Que deviendraient les organismes de prévoyance sociale (santé et retraite), déjà en difficulté, s’il fallait abaisser les taux de cotisations sociales ?
La recommandation d’intégrer dans le PIB certaines branches de l’économie non observée, notamment les activités illicites, soulève encore plus de questions. Car, comment considérer comme création de valeur, donc de richesse, des activités, comme le trafic de drogue, qui, si elles enrichissent effectivement les trafiquants, détruisent la santé des populations addictes à cette substance ? La même observation vaut pour la prostitution : dans la mesure où dans certains pays l’argent issu de cette activité est intégré dans le PIB, en quoi cela enrichit-il ces pays ?
Il faut dire que le calcul du PIB est depuis longtemps déjà sujet à caution.

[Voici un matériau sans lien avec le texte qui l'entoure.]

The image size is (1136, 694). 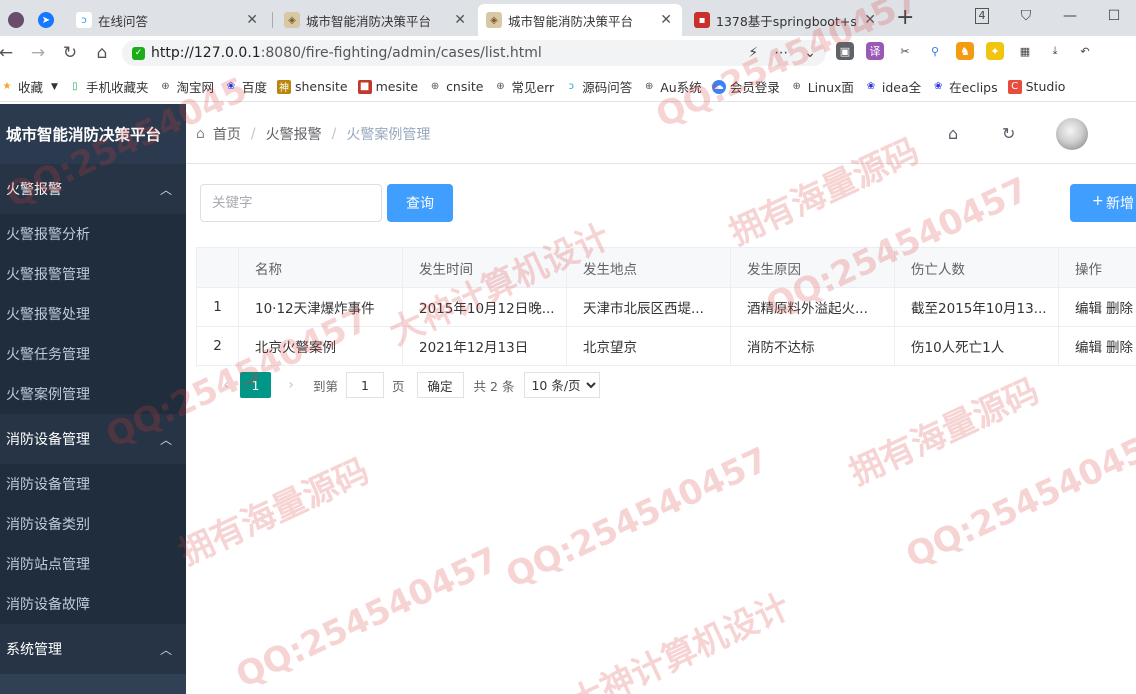 I want to click on reload-icon: ↻, so click(x=70, y=53).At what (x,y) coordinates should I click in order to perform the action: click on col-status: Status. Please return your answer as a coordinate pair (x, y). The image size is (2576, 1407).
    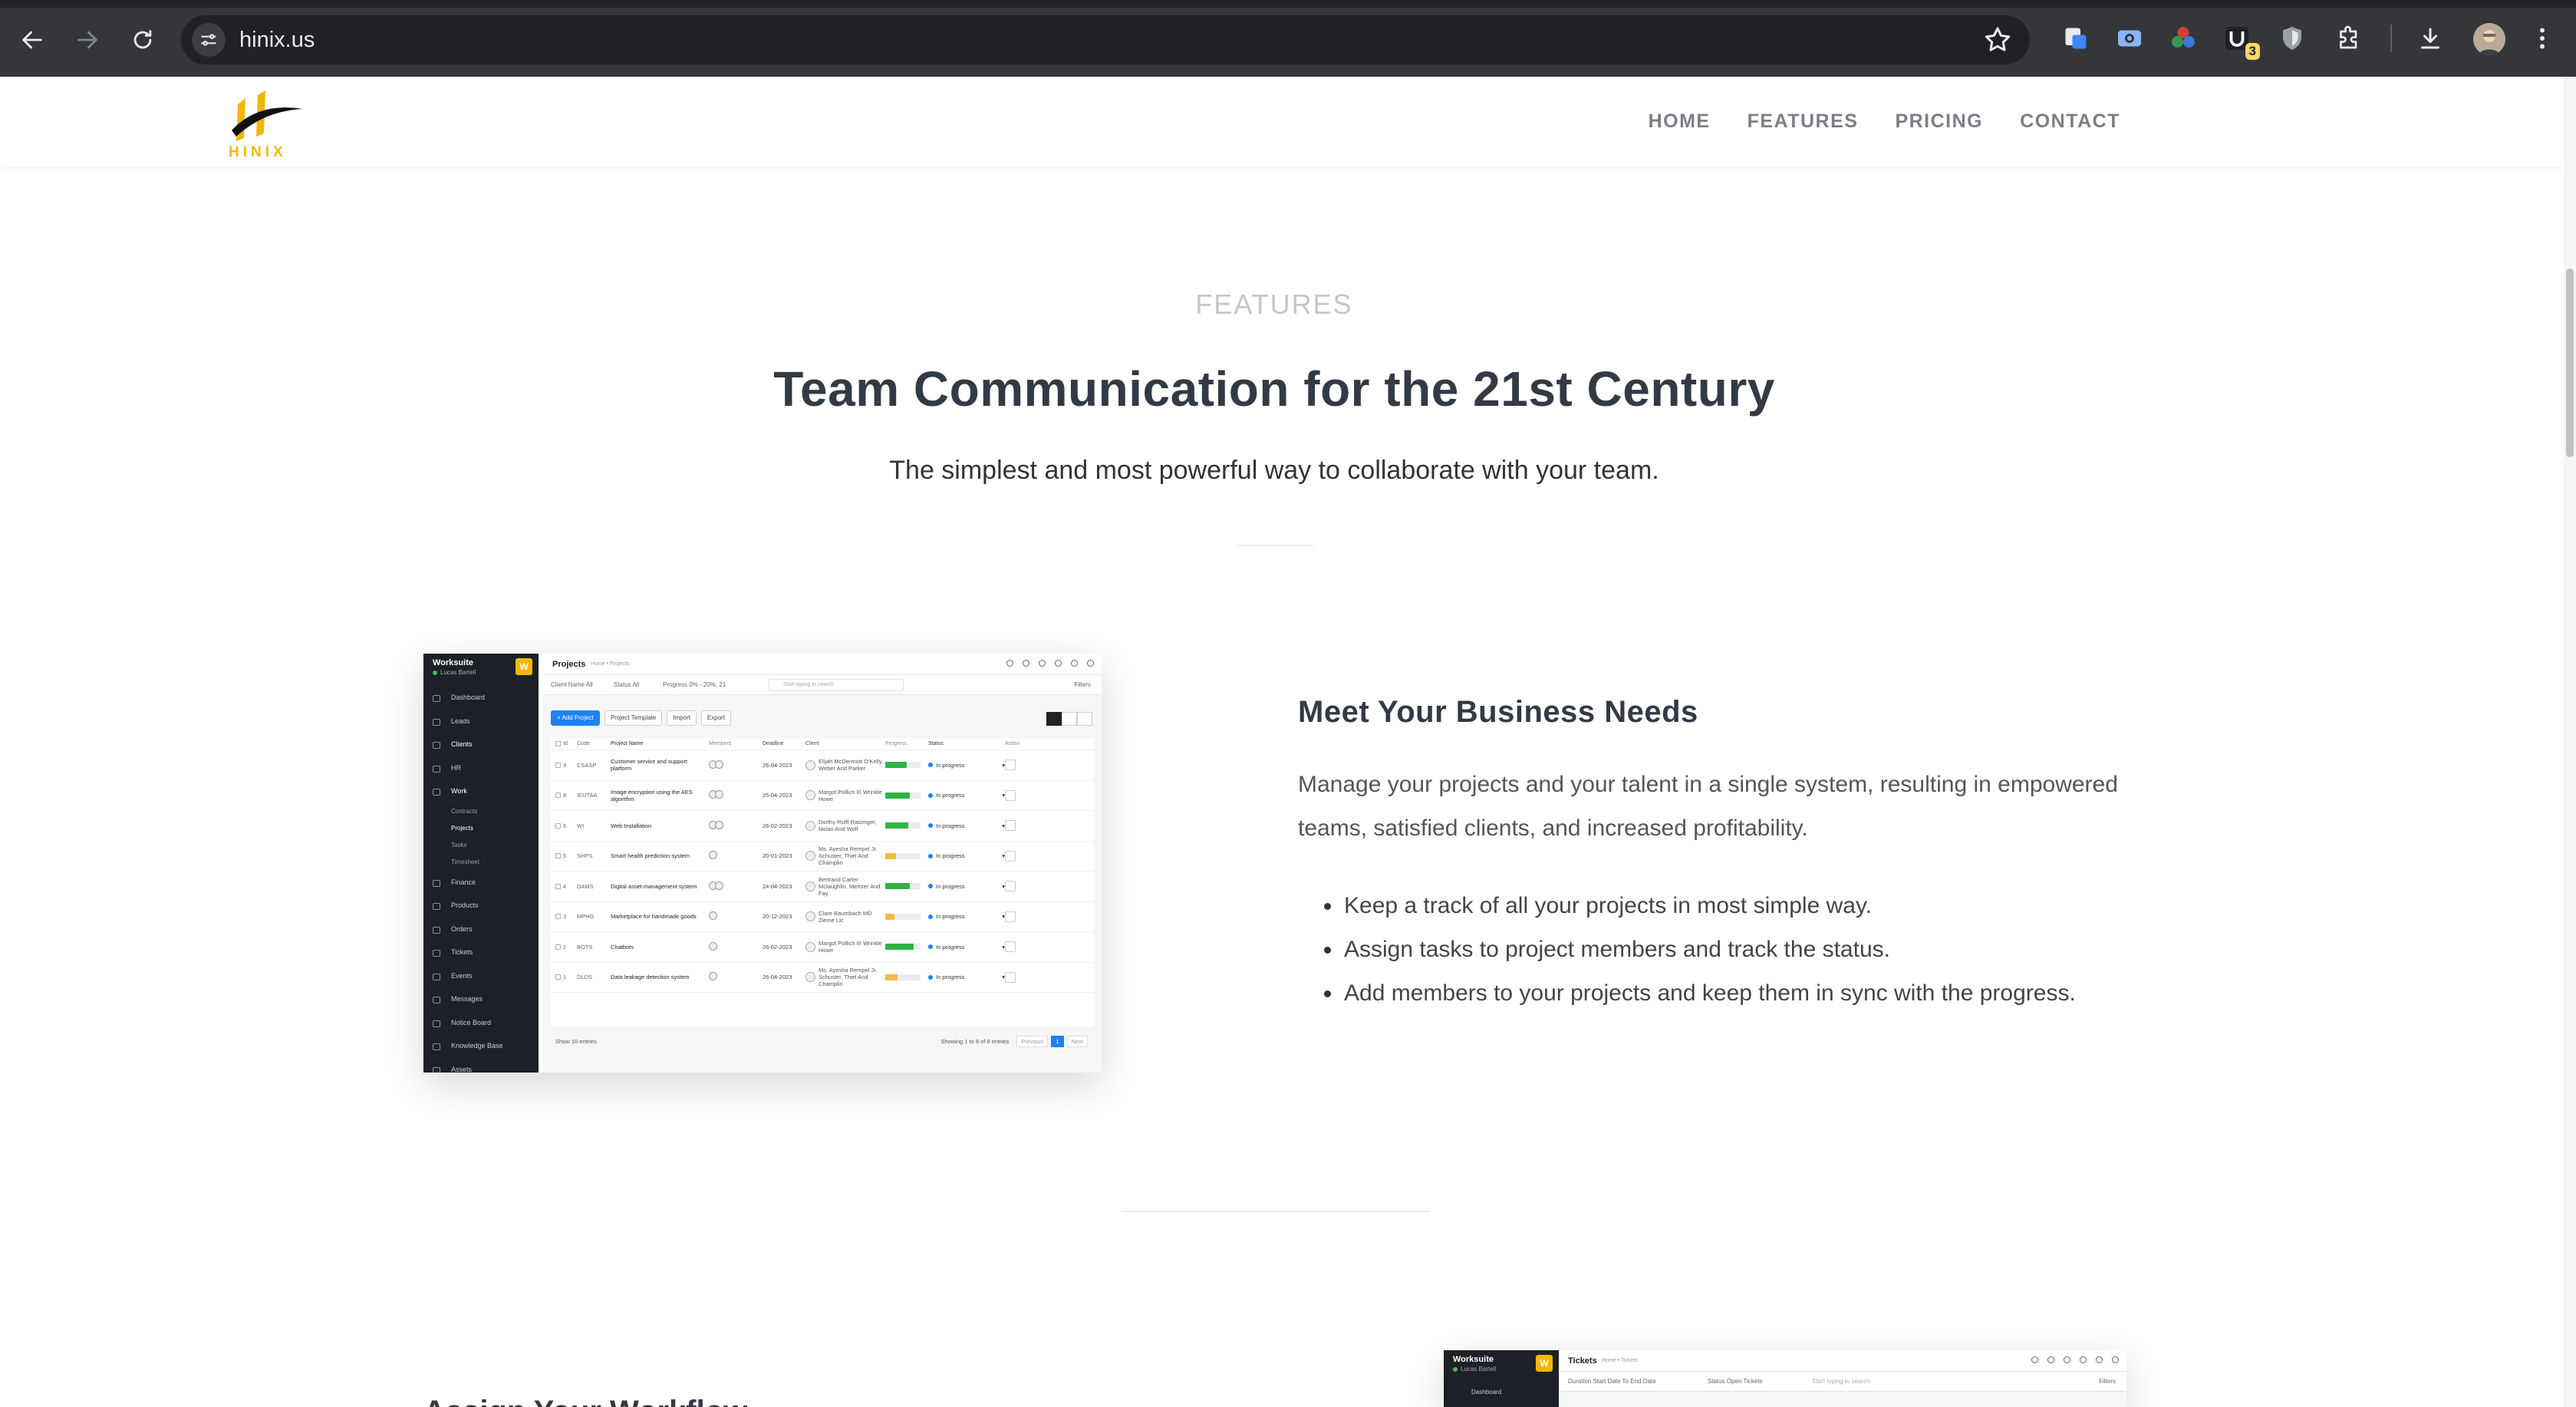
    Looking at the image, I should click on (936, 744). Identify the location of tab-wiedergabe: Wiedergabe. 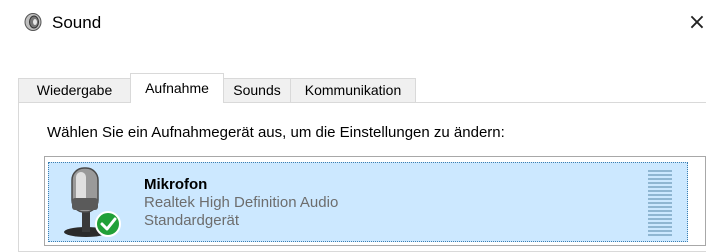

Il ne mesure que la production, sans prendre en compte les conséquences de celle-ci, entre autres les dégâts causés à l’environnement et aux populations. Mais l’on n’a pas encore trouvé mieux…
Plus de 600es travailleurs dans le monde employés dans l’économie informelle
• L’étude de Roland Berger pour le compte de la CGEM avait estimé l’économie informelle à près de 21% du PIB hors agricole de 2014, dont 30 milliards de DH sous forme d’impôts et taxes, donc de manque à gagner pour le Trésor public.
Selon cette étude, des pays comme le Chili et la Turquie sont parvenus à réduire le poids de l’informel respectivement de 10% et 20% sur dix ans, à travers la mise en œuvre d’une palette de mesures, parmi lesquelles la réduction des taux d’imposition et la simplification des procédures, en particulier.
• L’économie informelle, selon le HCP, assure plus de 36% des emplois non agricoles, soit plus de 2,3 millions de personnes.
• Une étude de l’Organisation internationale du travail (OIT), publiée à la veille du 1er mai 2018, estimait à plus de 60% les travailleurs employés dans l’économie informelle à l’échelle internationale. C’est en Afrique (85,8%), en Asie Pacifique (68,2%) et dans le monde arabe (68,6%) que le travail informel atteint des proportions extrêmement élevées, selon l’OIT. En France, par exemple, l’emploi informel est estimé à près de 10% de l’emploi total.